**DATASET EXTRACT:**

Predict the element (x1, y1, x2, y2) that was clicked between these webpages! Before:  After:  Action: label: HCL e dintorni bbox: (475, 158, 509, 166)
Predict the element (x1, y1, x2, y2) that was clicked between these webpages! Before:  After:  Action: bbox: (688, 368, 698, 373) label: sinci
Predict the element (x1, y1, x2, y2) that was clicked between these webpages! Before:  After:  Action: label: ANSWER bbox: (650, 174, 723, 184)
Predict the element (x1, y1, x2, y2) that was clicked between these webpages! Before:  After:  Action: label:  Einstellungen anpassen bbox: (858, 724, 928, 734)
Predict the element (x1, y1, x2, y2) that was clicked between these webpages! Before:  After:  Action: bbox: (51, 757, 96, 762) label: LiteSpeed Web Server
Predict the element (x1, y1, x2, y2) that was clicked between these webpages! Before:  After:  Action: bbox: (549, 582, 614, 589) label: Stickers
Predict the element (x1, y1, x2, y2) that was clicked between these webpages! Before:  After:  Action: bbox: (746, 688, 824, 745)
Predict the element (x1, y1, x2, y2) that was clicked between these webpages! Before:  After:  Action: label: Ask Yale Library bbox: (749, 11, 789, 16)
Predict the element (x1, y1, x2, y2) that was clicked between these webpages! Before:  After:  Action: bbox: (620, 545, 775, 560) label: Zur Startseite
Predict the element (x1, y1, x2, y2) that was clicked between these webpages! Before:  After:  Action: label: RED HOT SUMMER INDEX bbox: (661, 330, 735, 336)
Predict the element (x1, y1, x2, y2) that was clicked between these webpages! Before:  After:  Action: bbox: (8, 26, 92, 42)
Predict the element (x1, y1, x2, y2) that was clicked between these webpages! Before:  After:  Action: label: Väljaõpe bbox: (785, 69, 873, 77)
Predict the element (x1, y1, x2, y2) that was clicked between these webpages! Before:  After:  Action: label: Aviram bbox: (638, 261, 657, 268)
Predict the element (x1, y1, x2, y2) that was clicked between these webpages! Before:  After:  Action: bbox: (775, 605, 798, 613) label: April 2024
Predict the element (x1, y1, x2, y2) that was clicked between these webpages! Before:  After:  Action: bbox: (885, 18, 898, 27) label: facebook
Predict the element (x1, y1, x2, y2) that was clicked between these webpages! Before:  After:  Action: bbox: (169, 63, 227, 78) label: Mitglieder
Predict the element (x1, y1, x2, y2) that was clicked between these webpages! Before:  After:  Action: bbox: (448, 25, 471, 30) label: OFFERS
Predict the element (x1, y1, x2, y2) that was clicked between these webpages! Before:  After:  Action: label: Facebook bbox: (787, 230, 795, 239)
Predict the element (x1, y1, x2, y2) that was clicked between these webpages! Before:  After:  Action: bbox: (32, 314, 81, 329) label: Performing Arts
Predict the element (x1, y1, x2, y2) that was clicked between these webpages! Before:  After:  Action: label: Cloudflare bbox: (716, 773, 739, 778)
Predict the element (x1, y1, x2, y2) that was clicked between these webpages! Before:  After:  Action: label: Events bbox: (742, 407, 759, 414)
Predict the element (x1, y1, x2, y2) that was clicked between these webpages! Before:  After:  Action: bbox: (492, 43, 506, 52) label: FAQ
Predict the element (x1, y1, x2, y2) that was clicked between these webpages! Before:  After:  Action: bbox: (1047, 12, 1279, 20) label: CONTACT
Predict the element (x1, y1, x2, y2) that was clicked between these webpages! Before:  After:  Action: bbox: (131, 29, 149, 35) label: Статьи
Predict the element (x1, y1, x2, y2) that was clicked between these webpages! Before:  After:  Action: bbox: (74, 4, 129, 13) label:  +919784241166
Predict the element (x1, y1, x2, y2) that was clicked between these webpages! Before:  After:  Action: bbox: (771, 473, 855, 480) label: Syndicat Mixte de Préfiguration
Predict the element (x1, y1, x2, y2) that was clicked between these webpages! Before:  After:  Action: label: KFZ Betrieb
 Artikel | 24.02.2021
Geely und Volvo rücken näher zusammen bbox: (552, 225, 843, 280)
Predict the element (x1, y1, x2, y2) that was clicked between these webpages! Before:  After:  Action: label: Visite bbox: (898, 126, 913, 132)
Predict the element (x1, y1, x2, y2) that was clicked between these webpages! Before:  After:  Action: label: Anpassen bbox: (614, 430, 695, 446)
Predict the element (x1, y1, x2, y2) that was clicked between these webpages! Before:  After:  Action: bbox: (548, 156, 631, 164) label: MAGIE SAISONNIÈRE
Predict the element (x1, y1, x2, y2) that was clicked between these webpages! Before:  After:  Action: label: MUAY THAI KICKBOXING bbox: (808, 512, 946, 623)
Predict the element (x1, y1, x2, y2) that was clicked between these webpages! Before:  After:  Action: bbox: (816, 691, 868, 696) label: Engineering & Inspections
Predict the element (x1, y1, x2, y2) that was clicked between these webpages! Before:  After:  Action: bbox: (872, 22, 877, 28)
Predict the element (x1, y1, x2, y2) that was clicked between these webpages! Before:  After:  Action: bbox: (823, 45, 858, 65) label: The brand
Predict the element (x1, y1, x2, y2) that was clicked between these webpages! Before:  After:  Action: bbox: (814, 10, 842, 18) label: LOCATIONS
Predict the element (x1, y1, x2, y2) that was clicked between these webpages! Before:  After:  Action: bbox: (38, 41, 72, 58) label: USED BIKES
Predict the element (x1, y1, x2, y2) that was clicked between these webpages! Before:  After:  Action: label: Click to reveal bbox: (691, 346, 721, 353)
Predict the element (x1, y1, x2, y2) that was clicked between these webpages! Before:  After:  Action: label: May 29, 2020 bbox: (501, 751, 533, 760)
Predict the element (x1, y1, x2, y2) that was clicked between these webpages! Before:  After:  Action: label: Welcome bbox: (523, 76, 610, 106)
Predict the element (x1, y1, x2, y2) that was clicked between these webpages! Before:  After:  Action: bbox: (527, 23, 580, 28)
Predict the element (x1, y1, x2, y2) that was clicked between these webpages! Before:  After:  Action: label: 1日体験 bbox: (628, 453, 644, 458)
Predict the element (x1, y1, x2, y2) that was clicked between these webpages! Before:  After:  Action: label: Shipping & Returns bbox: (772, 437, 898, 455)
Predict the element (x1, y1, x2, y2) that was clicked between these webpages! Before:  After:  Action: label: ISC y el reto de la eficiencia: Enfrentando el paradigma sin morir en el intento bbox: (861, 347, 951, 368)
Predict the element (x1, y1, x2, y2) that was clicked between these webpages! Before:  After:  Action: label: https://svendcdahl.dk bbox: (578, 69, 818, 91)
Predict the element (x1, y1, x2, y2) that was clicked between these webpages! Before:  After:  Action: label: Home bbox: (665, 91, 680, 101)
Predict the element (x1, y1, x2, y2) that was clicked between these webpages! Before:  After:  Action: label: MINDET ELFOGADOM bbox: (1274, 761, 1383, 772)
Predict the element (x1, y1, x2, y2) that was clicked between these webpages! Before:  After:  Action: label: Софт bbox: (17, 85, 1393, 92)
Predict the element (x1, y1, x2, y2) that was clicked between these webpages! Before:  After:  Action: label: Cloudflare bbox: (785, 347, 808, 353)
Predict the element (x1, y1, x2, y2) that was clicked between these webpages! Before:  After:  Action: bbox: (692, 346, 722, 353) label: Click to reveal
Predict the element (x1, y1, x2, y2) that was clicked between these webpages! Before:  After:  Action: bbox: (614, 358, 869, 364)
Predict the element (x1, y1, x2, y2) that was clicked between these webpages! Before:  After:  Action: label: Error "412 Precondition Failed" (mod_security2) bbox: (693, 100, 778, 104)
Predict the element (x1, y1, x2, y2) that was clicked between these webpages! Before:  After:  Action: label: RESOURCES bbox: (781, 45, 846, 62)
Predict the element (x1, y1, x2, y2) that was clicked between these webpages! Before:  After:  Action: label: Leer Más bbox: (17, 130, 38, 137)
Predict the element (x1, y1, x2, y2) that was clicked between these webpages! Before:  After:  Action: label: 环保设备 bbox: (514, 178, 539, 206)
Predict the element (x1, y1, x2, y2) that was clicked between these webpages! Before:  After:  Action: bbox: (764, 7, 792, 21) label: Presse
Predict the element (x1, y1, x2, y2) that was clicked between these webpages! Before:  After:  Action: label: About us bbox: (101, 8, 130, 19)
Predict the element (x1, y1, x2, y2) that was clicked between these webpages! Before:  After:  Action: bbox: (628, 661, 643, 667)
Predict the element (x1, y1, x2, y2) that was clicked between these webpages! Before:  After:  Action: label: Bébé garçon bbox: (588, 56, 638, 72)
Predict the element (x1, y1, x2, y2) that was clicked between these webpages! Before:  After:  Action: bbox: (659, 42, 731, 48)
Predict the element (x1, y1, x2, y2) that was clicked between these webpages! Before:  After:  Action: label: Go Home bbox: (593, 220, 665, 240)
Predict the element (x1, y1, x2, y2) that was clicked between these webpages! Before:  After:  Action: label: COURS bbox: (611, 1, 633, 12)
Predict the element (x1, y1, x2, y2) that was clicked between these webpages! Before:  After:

**WHAT YOU HAVE TO DO:**
Which rows above contain the string "reveal"? Gather every such row in full, treating uppercase and lowercase as different.

**FULL SOLUTION:**
Predict the element (x1, y1, x2, y2) that was clicked between these webpages! Before:  After:  Action: label: Click to reveal bbox: (691, 346, 721, 353)
Predict the element (x1, y1, x2, y2) that was clicked between these webpages! Before:  After:  Action: bbox: (692, 346, 722, 353) label: Click to reveal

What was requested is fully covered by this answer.